Task details → Each entry below is to be transcribed exactly.

Information given →
***

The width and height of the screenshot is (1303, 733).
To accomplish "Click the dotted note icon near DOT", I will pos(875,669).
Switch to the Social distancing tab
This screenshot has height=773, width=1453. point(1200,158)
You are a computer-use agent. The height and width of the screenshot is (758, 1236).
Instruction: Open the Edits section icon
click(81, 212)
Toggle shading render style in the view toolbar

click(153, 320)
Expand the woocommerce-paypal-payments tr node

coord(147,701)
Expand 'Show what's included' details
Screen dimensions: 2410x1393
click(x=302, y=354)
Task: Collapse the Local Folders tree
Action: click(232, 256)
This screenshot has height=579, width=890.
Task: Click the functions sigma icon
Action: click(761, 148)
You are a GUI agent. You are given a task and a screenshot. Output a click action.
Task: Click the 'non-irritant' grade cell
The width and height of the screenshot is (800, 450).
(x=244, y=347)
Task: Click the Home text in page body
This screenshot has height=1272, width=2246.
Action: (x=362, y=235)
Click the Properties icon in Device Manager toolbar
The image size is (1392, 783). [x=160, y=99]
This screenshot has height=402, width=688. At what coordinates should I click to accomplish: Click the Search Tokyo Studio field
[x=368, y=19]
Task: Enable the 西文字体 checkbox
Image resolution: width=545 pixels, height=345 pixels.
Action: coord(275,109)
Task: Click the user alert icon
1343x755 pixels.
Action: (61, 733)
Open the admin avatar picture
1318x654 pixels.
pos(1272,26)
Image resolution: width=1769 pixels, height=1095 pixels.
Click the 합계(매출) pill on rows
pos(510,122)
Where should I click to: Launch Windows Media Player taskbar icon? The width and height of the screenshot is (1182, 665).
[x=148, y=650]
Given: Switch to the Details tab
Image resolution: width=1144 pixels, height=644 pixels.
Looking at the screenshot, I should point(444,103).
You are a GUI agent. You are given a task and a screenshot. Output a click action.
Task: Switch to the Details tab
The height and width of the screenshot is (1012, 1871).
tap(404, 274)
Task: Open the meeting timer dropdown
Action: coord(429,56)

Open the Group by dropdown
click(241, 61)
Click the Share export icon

***

Solution to the exercise →
The width and height of the screenshot is (1303, 733).
To accomplish "Click the dotted note icon near DOT", I will pos(875,669).
Switch to the Social distancing tab
This screenshot has height=773, width=1453. point(1200,158)
You are a computer-use agent. The height and width of the screenshot is (758, 1236).
Instruction: Open the Edits section icon
click(81, 212)
Toggle shading render style in the view toolbar

click(153, 320)
Expand the woocommerce-paypal-payments tr node

coord(147,701)
Expand 'Show what's included' details
Screen dimensions: 2410x1393
click(x=302, y=354)
Task: Collapse the Local Folders tree
Action: click(232, 256)
This screenshot has height=579, width=890.
Task: Click the functions sigma icon
Action: click(761, 148)
You are a GUI agent. You are given a task and a screenshot. Output a click action.
Task: Click the 'non-irritant' grade cell
The width and height of the screenshot is (800, 450).
(x=244, y=347)
Task: Click the Home text in page body
This screenshot has height=1272, width=2246.
Action: (x=362, y=235)
Click the Properties icon in Device Manager toolbar
The image size is (1392, 783). [x=160, y=99]
This screenshot has height=402, width=688. At what coordinates should I click to accomplish: Click the Search Tokyo Studio field
[x=368, y=19]
Task: Enable the 西文字体 checkbox
Image resolution: width=545 pixels, height=345 pixels.
Action: coord(275,109)
Task: Click the user alert icon
1343x755 pixels.
Action: (61, 733)
Open the admin avatar picture
1318x654 pixels.
pos(1272,26)
Image resolution: width=1769 pixels, height=1095 pixels.
Click the 합계(매출) pill on rows
pos(510,122)
Where should I click to: Launch Windows Media Player taskbar icon? The width and height of the screenshot is (1182, 665).
[x=148, y=650]
Given: Switch to the Details tab
Image resolution: width=1144 pixels, height=644 pixels.
Looking at the screenshot, I should point(444,103).
You are a GUI agent. You are given a task and a screenshot. Output a click action.
Task: Switch to the Details tab
The height and width of the screenshot is (1012, 1871).
tap(404, 274)
Task: Open the meeting timer dropdown
Action: coord(429,56)

Open the Group by dropdown
click(241, 61)
Click the Share export icon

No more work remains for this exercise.